Bildiğiniz Tom Robbins romanıdır. Alaycı, uçarı, bilge ve erotik. Kimi zamanlar üslup biçemin önüne geçse de keyifle kıraatı her halûkarda mümkün kılar. Hazretin kitaplarını okuma rehberi başlıklı bir yazım dahi olduğundan (merak eden buraya tıklayabilir) detaya girmenin bir faydası yoktur ama burada aşkın, tensel yakınlığın, aşkı korumanın yollarının pek şetaretli sayfaları vardır (beyaz midillliler ve aştıkları çitler aşkına). Bir küçük alıntı ile Bay Robbins gücenmeyecektir herhalde. Buyrunuz aşağıda. Bu arada öneriyorum tabii, her daim ruha letafet verir Tom Robbins okumak.

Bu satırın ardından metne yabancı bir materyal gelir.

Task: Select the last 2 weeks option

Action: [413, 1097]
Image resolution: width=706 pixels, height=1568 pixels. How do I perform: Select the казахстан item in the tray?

"Yarım kaldığımızda bizi tamamlayacak birini ararız daima. Birkaç yıllık ya da birkaç aylık bir ilişkiden sonra ihtiyacımızın hala giderilmediğini görünce beraber olduğumuz kişileri suçlar, daha ümit vaat eden biriyle arkadaşlık kurarız. Bu hep böyle sürebilir (dizisel poligami), ta ki - bu arada bir partner yaşamımıza hoş boyutlar katabilse de- her birimizin kendi tamamlanmamızdan sorumlu olduğumuzu kabullenene dek. Bunu bize başka kimse sunamaz ve aksine inanmak, kendimizi tehlikeli bir şekilde aldatmak, girdiğimiz her ilişkiyi nihai başarısızlığa programlamaktır" Nasıl çarpıcı değil mi? Theodore Reik'in benlik ideali kavramını bir güzel açıklamış üstat.